A client is admitted to the hospital with suspected rheumatic endocarditis. Which of the following laboratory tests would assist in confirming the diagnosis?
- A. Liver enzymes
- B. Serum albumin
- C. Throat culture
- D. Arterial blood gases
Correct Answer: C
Rationale: Throat culture can identify streptococcal infection preceding rheumatic fever/endocarditis.
The nurse is caring for a client who has a small bowel obstruction. When teaching the student nurse about this condition, the nurse will include which of the following findings that are consistent with the diagnosis? (Select all that apply).
- A. Severe fluid and electrolyte imbalance
- B. Upper abdominal distention
- C. Metabolic acidosis
- D. Projectile vomiting with a fecal odor
- E. Diarrhea or ribbon-like stools
Correct Answer: A,B,D
Rationale: These reflect SBO pathophysiology: proximal distention, fluid loss/vomiting, and metabolic derangements.

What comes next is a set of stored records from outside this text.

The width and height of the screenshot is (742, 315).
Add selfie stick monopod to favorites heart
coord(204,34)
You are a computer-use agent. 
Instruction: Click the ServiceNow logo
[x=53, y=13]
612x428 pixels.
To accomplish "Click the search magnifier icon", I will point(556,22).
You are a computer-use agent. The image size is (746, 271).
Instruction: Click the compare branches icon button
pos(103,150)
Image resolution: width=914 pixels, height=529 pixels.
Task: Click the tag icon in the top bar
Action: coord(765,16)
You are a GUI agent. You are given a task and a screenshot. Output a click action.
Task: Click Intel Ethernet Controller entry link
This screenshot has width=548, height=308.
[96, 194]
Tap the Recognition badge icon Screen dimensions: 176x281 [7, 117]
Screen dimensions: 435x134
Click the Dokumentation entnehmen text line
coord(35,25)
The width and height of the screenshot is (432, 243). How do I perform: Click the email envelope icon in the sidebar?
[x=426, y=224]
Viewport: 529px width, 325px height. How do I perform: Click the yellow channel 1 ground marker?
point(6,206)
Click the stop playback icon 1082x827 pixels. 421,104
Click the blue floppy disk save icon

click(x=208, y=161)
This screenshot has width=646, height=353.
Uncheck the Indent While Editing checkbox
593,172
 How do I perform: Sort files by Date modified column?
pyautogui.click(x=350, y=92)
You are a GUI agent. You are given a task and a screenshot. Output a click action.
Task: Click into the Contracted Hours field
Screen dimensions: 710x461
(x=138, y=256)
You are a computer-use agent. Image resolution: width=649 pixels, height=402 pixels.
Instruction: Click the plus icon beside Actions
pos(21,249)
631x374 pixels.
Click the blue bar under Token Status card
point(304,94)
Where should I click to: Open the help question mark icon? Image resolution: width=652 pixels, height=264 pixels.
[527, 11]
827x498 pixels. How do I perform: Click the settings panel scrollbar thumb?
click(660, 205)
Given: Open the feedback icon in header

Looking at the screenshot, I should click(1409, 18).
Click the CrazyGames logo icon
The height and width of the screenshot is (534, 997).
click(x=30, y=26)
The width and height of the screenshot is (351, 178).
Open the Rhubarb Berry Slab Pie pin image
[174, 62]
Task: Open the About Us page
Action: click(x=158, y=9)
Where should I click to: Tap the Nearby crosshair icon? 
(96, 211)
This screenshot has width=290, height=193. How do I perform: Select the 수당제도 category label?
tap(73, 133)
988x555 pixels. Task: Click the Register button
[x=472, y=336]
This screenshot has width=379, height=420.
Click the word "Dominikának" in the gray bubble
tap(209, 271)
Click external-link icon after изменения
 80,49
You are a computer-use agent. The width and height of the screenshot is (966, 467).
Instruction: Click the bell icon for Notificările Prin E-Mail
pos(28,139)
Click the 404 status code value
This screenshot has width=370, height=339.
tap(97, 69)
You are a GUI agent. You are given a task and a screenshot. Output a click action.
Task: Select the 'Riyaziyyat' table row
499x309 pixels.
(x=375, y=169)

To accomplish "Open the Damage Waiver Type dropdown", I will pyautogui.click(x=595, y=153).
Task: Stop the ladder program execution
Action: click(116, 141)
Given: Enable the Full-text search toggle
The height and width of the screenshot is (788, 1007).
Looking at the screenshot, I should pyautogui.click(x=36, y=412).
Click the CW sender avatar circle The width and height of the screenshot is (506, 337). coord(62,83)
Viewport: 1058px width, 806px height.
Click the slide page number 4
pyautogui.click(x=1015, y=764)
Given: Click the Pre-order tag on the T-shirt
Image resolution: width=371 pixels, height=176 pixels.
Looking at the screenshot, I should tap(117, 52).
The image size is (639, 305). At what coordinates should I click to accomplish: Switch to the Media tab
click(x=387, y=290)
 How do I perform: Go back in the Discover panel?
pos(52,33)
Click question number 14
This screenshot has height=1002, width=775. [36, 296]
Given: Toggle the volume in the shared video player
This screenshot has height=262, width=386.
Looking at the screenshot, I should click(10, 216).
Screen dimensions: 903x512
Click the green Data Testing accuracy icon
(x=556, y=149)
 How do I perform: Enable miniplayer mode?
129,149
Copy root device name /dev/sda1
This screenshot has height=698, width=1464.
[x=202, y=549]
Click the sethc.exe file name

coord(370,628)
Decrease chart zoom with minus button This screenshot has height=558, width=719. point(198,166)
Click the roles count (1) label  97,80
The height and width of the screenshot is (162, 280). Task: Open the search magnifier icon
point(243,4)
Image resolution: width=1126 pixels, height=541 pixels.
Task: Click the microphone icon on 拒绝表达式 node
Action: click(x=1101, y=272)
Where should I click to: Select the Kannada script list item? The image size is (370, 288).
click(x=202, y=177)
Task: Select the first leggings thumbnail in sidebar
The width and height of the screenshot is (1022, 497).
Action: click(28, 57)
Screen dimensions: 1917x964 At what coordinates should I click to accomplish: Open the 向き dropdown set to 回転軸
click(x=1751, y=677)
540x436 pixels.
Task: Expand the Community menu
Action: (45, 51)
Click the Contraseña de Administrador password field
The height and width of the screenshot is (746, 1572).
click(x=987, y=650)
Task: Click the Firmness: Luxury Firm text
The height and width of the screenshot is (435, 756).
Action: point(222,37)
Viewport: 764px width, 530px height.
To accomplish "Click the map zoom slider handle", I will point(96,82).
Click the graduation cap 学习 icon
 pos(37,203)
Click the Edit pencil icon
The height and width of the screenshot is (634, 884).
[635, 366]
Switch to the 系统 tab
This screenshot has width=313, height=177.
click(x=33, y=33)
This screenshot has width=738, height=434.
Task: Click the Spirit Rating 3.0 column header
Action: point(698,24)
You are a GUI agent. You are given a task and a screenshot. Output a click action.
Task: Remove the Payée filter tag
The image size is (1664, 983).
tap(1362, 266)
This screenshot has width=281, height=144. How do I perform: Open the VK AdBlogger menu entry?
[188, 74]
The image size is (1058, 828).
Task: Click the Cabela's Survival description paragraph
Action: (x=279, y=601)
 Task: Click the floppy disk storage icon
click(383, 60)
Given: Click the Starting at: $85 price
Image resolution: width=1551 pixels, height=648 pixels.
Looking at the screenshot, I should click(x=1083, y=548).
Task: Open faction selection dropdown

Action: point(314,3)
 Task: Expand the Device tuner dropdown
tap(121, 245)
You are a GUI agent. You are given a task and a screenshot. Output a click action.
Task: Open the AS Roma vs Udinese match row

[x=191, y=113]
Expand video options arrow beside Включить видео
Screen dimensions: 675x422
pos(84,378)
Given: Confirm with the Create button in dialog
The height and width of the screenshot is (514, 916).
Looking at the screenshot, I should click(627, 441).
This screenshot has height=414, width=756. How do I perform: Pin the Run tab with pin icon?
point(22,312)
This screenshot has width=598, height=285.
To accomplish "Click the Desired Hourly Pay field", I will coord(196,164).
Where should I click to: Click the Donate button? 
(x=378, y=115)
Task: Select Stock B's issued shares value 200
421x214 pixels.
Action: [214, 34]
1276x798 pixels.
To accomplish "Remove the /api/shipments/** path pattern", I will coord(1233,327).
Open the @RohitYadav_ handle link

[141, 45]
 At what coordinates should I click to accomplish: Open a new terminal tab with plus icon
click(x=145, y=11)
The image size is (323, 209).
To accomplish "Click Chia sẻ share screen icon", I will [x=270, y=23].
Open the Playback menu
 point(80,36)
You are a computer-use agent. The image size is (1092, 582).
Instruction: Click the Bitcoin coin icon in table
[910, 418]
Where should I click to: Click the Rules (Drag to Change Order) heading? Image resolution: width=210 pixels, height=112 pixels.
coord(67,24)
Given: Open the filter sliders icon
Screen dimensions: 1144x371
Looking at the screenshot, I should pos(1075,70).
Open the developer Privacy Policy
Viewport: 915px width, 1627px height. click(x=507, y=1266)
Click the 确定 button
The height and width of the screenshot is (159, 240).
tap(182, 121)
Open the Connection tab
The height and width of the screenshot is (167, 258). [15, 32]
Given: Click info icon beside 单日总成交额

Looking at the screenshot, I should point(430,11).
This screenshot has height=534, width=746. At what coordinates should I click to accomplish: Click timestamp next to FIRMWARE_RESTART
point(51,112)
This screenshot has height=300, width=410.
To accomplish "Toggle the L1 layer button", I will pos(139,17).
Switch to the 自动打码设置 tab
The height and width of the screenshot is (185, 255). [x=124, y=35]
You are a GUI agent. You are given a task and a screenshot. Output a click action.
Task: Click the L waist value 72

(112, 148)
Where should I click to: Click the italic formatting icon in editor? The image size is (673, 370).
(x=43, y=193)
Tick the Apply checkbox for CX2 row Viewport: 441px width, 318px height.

A nurse is assessing a client who has left-sided heart failure. Which of the following clinical manifestations will the nurse expect?
- A. Lower extremity edema
- B. Crackles in lung bases
- C. Jugular vein distention
- D. Ascites
Correct Answer: B
Rationale: Crackles indicate pulmonary congestion characteristic of left-sided heart failure.
A nurse is caring for a client who has an endotracheal tube and is receiving mechanical ventilation. Which of the following actions should the nurse take to reduce the risk of ventilator-associated pneumonia?
- A. Provide oral care every 4 hours and as needed
- B. Position the head of the client's bed in the flat position
- C. Turn the client every 4 hours
- D. Provide humidity by maintaining moisture within the ventilator tubing
Correct Answer: A
Rationale: Regular oral care reduces bacterial colonization that could lead to VAP.